Bryostatin-1 Attenuates Ischemia-Elicited Neutrophil Transmigration and Ameliorates Graft Injury after Kidney Transplantation

• Published in: Cells (Basel, Switzerland) Vol. 11; no. 6; p. 948
• Main Authors: Becker, Felix, Kebschull, Linus, Rieger, Constantin, Mohr, Annika, Heitplatz, Barbara, Van Marck, Veerle, Hansen, Uwe, Ansari, Junaid, Reuter, Stefan, Strücker, Benjamin, Pascher, Andreas, Brockmann, Jens G, Castor, Trevor, Alexander, J Steve, Gavins, Felicity N E
• Format: Journal Article
• Language: English
• Published: Switzerland MDPI AG 10.03.2022; MDPI
• Subjects: Animals; Autografts; Bryostatin-1; Bryostatins - pharmacology; Cell activation; Cold storage; Cryopreservation; Endothelial cells; Endothelial Cells - metabolism; Experiments; Hypoxia; Immune response; Infiltration; Innate immunity; Ischemia; Ischemia - drug therapy; ischemia reperfusion injury; kidney transplant; Kidney transplantation; Kidney Transplantation - adverse effects; Kinases; Leukocytes (neutrophilic); Neutrophils; Neutrophils - metabolism; Permeability; Renal function; Reperfusion; Reperfusion Injury - metabolism; Swine; translational research; Transplants & implants; Tumor necrosis factor-TNF; Vascular endothelial growth factor; United States > US; kidney transplant; Bryostatin-1; ischemia reperfusion injury; translational research
• ISSN: 2073-4409; 2073-4409
• DOI: 10.3390/cells11060948

Ischemia reperfusion injury (IRI) is a form of sterile inflammation whose severity determines short- and long-term graft fates in kidney transplantation. Neutrophils are now recognized as a key cell type mediating early graft injury, which activates further innate immune responses and intensifies acquired immunity and alloimmunity. Since the macrolide Bryostatin-1 has been shown to block neutrophil transmigration, we aimed to determine whether these findings could be translated to the field of kidney transplantation. To study the effects of Bryostatin-1 on ischemia-elicited neutrophil transmigration, an in vitro model of hypoxia and normoxia was equipped with human endothelial cells and neutrophils.
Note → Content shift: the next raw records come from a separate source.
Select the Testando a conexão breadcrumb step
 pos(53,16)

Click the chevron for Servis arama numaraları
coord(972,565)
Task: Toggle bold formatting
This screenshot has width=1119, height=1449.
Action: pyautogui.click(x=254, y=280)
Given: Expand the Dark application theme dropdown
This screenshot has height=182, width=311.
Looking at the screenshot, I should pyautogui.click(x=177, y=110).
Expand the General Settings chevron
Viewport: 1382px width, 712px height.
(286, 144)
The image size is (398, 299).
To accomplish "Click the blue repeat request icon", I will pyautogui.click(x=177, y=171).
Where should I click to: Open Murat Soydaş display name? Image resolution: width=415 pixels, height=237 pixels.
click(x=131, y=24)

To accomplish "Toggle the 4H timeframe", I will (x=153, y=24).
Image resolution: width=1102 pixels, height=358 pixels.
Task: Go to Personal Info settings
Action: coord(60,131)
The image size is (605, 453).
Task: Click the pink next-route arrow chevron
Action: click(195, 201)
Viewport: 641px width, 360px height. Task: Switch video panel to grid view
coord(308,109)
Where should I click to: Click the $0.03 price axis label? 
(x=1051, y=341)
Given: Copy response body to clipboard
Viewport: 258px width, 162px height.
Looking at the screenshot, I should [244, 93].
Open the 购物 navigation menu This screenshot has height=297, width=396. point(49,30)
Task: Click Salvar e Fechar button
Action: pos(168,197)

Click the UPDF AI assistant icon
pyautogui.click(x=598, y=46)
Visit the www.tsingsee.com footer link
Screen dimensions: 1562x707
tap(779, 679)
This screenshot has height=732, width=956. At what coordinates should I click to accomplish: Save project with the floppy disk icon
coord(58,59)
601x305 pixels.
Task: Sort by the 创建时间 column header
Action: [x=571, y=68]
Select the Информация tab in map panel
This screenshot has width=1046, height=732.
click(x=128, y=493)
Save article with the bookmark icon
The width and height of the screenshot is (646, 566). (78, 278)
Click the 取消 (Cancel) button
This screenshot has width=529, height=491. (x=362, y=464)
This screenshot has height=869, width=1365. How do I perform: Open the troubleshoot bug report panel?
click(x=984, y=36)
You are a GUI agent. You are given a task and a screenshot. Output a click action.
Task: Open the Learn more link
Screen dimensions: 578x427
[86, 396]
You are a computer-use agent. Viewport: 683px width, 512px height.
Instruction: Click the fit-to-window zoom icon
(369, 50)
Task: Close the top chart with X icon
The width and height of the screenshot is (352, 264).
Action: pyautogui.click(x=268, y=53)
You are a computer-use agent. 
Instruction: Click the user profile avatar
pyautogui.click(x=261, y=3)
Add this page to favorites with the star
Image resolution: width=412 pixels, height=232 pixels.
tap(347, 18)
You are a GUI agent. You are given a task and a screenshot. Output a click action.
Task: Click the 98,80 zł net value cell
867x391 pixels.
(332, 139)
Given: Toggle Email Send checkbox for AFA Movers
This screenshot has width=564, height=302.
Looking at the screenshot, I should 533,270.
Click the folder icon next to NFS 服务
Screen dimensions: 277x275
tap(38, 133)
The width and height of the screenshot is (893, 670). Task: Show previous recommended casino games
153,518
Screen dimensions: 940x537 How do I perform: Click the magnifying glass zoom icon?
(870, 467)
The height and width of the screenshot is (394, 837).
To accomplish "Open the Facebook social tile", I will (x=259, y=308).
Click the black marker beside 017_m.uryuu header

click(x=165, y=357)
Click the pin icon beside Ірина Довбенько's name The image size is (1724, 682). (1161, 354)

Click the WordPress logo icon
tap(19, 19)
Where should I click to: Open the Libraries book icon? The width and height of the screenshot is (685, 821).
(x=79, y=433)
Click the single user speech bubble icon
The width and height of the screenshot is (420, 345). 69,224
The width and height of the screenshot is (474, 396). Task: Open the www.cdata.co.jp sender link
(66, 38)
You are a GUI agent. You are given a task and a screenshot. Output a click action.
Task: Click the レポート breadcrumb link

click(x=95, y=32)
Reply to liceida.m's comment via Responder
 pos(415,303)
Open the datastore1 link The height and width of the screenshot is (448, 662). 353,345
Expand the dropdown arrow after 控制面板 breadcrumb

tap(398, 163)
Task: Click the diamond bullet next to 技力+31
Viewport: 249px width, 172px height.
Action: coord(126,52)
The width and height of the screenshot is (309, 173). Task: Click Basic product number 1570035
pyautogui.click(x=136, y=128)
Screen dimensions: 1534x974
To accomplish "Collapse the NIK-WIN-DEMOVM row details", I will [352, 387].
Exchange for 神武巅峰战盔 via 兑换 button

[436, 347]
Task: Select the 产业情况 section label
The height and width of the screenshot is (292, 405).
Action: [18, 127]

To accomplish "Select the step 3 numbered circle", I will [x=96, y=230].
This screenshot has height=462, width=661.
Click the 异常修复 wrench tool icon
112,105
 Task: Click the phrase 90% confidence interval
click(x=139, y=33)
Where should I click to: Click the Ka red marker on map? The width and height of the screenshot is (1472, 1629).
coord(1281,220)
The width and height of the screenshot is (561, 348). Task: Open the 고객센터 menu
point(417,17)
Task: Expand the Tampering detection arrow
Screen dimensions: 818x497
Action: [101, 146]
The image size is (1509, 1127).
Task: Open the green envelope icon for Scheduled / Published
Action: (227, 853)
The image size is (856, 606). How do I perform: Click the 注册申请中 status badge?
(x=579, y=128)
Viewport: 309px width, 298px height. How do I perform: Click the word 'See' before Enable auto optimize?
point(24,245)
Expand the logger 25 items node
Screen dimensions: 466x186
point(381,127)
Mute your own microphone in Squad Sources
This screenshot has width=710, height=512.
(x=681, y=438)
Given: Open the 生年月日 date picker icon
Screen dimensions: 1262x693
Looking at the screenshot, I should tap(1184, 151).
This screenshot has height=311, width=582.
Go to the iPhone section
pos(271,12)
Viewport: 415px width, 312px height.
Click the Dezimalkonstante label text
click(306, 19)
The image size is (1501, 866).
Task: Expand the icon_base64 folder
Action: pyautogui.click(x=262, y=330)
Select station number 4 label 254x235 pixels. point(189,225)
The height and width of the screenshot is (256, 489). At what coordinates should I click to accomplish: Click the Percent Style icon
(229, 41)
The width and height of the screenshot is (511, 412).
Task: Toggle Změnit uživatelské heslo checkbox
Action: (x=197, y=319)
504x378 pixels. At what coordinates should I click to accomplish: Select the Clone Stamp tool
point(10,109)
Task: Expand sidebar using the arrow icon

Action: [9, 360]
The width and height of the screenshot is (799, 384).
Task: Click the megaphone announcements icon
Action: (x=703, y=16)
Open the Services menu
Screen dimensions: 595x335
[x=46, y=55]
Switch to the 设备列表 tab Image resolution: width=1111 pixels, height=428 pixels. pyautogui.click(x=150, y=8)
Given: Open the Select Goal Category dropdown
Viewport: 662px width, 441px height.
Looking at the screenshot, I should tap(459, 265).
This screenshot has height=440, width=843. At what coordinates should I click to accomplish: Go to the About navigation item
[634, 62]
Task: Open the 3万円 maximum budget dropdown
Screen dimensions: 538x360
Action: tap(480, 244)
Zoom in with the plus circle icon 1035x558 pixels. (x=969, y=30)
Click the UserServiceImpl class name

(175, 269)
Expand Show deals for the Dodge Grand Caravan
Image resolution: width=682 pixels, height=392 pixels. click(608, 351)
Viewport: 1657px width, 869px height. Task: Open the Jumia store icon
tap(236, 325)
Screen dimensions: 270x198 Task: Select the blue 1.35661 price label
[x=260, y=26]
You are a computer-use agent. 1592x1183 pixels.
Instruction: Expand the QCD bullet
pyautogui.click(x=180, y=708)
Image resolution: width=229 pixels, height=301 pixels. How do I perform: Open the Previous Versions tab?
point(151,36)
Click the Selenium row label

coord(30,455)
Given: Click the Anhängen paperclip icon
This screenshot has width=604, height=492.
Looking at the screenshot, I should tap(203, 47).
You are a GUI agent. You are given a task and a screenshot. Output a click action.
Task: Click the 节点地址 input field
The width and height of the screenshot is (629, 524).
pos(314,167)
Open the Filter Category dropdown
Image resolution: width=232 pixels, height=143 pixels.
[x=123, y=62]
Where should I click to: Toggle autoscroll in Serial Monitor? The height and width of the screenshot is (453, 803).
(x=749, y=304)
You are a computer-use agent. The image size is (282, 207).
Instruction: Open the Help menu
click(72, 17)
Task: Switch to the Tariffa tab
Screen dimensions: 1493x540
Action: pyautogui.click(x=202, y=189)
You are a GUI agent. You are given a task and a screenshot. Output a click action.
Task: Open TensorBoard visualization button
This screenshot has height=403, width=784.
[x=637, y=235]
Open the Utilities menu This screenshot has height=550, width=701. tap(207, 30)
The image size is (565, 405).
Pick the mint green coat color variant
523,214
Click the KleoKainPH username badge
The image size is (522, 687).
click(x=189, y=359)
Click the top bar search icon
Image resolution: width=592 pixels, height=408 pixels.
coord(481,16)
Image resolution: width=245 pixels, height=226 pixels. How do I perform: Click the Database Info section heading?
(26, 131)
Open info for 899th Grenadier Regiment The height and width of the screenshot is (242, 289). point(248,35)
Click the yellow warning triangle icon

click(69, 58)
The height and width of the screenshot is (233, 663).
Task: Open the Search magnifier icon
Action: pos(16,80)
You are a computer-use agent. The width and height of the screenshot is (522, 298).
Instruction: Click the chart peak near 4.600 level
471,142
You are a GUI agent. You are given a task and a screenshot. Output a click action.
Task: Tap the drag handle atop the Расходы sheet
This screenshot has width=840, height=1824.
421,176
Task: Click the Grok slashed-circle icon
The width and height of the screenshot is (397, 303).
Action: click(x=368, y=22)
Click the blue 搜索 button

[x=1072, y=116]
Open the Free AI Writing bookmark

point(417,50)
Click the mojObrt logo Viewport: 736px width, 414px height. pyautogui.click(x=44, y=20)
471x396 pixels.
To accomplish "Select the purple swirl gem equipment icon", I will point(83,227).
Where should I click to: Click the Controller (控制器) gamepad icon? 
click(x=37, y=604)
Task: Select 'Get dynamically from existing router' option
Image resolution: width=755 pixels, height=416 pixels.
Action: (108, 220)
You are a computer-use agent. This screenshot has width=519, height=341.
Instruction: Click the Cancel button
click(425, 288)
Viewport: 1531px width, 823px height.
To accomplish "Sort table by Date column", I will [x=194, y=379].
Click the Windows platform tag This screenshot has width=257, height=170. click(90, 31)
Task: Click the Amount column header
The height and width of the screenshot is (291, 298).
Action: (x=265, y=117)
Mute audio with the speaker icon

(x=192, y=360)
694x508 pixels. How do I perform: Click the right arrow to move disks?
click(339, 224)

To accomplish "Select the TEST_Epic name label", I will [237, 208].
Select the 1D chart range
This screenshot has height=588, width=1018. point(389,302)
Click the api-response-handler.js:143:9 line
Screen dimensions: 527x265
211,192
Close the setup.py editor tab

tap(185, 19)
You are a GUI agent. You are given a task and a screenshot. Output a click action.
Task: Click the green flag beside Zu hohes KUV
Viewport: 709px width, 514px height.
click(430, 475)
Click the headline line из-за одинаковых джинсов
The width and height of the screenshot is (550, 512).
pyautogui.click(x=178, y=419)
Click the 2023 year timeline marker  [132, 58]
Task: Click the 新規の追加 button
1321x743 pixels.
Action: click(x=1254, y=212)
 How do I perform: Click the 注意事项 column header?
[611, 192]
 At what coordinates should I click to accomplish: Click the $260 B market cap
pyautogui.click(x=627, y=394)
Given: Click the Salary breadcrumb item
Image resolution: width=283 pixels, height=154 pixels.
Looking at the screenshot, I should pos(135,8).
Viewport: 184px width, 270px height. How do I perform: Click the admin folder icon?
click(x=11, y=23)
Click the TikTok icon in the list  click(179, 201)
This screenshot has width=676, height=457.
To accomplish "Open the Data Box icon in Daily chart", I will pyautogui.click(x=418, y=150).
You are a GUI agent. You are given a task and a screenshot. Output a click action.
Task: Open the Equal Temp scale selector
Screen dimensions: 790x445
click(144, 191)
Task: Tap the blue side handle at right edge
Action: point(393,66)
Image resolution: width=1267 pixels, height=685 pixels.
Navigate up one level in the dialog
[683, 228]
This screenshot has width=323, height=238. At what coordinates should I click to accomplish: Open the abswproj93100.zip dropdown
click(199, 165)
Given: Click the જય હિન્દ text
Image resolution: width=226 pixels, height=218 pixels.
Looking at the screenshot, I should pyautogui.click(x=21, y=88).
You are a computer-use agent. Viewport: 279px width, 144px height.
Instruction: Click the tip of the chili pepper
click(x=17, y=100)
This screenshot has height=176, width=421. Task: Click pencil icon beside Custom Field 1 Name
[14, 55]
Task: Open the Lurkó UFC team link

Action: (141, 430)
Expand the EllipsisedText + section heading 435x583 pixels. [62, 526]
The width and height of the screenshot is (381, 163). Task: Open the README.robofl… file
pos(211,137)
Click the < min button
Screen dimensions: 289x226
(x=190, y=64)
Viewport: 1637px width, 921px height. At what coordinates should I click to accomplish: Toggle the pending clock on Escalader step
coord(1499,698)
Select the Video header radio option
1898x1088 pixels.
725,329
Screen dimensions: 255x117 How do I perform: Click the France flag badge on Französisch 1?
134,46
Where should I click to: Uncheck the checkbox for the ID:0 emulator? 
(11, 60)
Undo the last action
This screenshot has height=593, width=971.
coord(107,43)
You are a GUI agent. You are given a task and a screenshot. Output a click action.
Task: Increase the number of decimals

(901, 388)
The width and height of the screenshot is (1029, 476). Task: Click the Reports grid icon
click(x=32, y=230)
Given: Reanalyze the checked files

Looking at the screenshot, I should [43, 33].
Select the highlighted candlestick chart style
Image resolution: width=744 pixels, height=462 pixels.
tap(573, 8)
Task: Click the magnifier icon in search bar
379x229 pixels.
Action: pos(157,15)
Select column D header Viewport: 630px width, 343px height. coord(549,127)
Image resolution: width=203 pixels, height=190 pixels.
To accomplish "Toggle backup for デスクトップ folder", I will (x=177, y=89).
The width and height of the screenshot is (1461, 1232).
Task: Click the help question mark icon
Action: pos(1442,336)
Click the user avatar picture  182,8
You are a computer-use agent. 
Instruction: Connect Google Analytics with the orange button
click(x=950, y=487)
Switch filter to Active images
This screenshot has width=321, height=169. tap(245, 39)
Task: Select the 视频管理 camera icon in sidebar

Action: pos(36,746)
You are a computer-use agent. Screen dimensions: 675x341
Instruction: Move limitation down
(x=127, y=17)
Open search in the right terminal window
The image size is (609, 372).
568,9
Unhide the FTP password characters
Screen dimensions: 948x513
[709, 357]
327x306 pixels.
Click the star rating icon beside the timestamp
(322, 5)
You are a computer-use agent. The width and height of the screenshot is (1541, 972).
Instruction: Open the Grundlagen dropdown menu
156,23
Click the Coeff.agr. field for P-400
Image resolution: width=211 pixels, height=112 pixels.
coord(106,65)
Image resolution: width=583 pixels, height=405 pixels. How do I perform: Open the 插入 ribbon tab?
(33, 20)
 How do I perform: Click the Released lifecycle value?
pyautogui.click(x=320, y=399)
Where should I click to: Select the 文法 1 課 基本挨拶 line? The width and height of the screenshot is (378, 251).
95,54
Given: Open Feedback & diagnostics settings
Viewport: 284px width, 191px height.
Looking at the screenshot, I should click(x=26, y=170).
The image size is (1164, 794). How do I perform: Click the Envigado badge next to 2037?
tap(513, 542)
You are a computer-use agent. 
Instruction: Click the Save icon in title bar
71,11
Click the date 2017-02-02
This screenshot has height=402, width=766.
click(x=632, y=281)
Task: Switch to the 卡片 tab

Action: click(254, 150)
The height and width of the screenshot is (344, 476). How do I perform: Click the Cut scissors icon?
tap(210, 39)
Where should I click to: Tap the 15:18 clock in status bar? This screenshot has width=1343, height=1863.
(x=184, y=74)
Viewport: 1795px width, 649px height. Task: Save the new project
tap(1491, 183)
To translate these findings, a porcine renal autotransplantation model with eight hours of reperfusion was used to study neutrophil infiltration in vivo. Graft-specific treatment using Bryostatin-1 (100 nM) was applied during static cold storage. Bryostatin-1 dose-dependently blocked neutrophil activation and transmigration over ischemically challenged endothelial cell monolayers. When applied to porcine renal autografts, Bryostatin-1 reduced neutrophil graft infiltration, attenuated histological and ultrastructural damage, and improved renal function. Our novel findings demonstrate that Bryostatin-1 is a promising pharmacological candidate for graft-specific treatment in kidney transplantation, as it provides protection by blocking neutrophil infiltration and attenuating functional graft injury.